Eine gemeinsame Recherche von “The Marker” und der SOKO Tierschutz brachte skandalöse Missstände bei Lebendtransporten von Kälbern zu Tage. Die österreichische Regierung schaut weg.
Dornbirn/Wien. Sie sind nur wenige Wochen alt, noch auf Muttermilch angewiesen – und dennoch über 1.400 Kilometer unterwegs: Kälber aus Österreich und Deutschland, die in Spanien gemästet und später ohne Betäubung in Nordafrika und im Nahen Osten geschlachtet werden.
In einer gemeinsamen Recherche dokumentieren die investigative Plattform The Marker und die Tierrechtsorganisation SOKO Tierschutz systematische Missstände beim Transport von Kälbern sowie tote und geschwächte Tiere in spanischen Mastanlagen. Weiter belegen sie mit offiziellen Unterlagen den Weiterexport zur Schlachtung nach Nordafrika und in den Nahen Osten. SOKO Tierschutz hat Strafanzeige erstattet.
1.400-Kilometer-Transport überschreitet zulässige Dauer deutlich
Im April 2025 dokumentierte das Rechercheteam von The Marker und SOKO Tierschutz einen Transport von Milchkälbern ab einer Sammelstelle in Bayern, an der wöchentlich Kälber aus Milchviehbetrieben gesammelt und für den Export verladen werden. Die Fahrt führte über Frankreich bis zu einer Sammelstelle in Nordostspanien. Dort stand der LKW nach rund 18 Stunden Transportzeit weitere vier Stunden – ohne Entladung der Tiere.

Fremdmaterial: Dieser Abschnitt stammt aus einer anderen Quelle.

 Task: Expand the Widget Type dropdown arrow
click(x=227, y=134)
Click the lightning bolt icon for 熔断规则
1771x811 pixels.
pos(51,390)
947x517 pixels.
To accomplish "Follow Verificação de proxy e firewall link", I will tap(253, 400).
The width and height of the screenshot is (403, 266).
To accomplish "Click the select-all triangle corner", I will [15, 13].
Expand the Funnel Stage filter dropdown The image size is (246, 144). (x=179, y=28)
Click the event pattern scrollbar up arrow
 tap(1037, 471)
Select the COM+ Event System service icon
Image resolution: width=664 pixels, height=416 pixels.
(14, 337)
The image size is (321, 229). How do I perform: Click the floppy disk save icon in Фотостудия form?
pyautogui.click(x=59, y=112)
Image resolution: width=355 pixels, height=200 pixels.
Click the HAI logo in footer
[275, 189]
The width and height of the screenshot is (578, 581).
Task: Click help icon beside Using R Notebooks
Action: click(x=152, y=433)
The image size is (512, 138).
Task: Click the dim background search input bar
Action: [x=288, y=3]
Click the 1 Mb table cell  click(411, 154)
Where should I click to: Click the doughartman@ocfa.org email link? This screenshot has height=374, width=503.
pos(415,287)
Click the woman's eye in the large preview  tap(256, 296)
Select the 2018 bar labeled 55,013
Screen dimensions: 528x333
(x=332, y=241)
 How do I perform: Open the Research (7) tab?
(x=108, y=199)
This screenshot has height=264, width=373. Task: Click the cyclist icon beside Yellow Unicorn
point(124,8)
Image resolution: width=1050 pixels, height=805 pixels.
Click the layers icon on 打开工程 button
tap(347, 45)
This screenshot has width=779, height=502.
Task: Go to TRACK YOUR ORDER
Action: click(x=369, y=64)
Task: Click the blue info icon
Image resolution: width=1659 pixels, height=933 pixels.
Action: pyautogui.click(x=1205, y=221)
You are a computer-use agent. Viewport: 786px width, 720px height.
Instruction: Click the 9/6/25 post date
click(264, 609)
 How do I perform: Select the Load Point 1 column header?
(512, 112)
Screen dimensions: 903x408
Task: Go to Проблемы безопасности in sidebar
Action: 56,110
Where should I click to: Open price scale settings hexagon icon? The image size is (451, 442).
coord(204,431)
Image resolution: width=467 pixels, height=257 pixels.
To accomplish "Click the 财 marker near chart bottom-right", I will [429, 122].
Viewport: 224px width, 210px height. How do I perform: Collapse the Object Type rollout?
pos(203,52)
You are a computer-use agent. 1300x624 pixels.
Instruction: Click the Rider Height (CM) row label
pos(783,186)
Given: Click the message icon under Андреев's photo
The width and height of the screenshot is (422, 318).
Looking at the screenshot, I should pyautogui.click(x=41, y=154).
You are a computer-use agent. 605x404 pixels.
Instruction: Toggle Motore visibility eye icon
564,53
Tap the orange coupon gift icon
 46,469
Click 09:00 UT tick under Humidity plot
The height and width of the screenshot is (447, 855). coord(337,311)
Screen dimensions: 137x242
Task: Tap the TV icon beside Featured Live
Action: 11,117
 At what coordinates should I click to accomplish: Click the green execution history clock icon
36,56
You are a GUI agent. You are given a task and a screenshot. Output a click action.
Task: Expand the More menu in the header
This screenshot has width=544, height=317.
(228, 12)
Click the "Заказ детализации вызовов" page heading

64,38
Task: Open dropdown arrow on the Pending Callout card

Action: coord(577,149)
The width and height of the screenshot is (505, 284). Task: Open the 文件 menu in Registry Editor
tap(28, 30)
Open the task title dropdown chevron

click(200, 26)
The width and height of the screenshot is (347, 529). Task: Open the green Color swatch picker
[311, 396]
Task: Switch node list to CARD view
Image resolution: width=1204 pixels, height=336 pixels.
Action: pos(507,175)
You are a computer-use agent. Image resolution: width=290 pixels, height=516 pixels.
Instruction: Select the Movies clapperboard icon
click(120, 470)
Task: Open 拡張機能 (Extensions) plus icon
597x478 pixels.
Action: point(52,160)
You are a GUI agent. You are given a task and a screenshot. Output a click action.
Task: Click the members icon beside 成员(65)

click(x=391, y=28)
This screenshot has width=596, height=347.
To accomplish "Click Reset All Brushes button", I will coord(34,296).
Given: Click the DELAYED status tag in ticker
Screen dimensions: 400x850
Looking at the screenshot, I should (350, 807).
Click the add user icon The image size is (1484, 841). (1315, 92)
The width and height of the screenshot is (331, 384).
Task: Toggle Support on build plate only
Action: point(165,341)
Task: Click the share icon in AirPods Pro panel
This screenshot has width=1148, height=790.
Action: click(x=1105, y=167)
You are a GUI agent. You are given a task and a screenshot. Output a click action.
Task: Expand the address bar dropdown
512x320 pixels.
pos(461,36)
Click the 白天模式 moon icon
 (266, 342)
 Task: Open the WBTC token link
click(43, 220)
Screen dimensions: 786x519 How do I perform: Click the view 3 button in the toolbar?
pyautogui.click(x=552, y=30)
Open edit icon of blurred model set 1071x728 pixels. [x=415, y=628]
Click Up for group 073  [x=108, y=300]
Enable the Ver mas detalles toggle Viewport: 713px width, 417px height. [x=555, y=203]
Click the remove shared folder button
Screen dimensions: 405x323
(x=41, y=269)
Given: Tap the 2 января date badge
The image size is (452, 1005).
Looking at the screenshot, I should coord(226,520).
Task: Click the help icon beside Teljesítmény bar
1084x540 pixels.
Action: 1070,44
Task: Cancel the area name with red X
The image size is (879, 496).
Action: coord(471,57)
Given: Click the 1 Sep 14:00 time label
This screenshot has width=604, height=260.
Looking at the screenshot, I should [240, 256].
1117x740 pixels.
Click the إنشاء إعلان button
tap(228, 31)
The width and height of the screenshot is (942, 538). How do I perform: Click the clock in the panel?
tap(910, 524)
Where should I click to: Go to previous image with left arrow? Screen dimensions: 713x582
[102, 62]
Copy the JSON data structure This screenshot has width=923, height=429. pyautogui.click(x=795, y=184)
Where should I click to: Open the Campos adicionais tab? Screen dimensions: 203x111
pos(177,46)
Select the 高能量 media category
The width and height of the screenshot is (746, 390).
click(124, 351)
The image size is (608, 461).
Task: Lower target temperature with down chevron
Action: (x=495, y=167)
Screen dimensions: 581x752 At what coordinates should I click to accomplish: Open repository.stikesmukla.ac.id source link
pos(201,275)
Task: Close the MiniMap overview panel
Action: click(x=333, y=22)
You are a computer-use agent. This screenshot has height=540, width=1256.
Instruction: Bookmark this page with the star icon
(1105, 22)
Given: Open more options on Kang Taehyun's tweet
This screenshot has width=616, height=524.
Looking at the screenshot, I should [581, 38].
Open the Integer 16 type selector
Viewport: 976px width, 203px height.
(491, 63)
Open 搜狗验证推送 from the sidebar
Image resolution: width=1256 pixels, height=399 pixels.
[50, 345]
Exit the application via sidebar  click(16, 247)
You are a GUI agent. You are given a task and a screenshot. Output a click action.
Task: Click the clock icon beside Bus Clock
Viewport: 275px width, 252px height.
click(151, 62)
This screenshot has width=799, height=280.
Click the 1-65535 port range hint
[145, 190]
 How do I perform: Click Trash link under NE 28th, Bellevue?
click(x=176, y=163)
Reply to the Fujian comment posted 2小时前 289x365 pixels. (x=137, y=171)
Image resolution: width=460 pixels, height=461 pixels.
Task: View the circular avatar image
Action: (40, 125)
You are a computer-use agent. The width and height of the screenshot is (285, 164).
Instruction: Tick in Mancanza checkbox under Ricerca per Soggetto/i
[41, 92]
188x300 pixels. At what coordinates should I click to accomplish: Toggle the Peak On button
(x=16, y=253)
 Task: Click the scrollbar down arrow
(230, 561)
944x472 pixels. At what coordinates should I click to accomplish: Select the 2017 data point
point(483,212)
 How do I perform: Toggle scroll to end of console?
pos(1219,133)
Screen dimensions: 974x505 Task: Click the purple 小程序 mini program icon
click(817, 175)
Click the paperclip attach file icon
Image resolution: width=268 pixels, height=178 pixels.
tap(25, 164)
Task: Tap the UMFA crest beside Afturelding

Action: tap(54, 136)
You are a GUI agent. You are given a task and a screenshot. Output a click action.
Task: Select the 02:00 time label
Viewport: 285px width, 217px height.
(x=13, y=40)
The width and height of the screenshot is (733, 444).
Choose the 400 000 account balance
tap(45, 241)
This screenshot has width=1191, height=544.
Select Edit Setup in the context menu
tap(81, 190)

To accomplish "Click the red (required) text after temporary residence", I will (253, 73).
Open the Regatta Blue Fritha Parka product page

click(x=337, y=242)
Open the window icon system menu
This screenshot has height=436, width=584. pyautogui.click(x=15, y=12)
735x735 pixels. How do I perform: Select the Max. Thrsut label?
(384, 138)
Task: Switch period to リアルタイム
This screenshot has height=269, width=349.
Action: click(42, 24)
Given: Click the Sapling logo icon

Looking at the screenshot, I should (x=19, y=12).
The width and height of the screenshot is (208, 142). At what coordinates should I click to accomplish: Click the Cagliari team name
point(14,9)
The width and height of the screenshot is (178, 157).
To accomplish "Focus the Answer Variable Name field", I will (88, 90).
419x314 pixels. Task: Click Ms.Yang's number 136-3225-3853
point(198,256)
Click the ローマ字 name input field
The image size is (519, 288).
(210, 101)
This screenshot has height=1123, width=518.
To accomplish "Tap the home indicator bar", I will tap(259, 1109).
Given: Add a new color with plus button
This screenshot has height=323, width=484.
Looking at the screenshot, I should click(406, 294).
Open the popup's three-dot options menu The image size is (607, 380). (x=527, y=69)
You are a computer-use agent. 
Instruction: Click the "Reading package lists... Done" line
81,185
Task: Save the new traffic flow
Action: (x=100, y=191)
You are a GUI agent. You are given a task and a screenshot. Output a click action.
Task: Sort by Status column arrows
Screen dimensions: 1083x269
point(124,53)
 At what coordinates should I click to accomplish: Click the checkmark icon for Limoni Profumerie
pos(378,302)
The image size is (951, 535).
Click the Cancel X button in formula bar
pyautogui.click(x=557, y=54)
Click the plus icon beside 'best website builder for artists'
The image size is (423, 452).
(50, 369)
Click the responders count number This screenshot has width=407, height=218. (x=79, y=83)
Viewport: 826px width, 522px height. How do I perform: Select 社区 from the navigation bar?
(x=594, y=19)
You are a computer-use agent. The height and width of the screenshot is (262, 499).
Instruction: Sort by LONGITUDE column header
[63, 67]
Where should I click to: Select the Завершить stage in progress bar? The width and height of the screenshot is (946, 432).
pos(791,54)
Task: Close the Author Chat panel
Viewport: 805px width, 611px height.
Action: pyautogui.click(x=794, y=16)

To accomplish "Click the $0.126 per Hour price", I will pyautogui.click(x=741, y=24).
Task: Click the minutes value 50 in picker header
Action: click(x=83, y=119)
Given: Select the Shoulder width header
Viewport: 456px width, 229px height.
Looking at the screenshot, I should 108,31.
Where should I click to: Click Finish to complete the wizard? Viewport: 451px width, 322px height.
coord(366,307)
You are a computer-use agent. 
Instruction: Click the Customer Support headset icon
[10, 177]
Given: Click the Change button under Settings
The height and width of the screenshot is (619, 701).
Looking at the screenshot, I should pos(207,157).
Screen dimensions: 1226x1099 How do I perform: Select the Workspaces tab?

Die dokumentierte Gesamttransportzeit von 22 Stunden überschreitet die in der EU geltenden Höchstgrenzen deutlich. SOKO Tierschutz hat Strafanzeige gegen die Transportfirma erstattet.
Gesundheitsrisiko: Spanien mästet Europas Überschusstiere
An der Sammelstelle in Spanien wurden die Kälber auf regionale LKWs verladen und in verschiedene Mastbetriebe im Landesinneren gebracht. Spanien hat sich auf die Mast männlicher Jungtiere spezialisiert, die in Ländern wie Österreich und Deutschland als wirtschaftlich unrentabel gelten.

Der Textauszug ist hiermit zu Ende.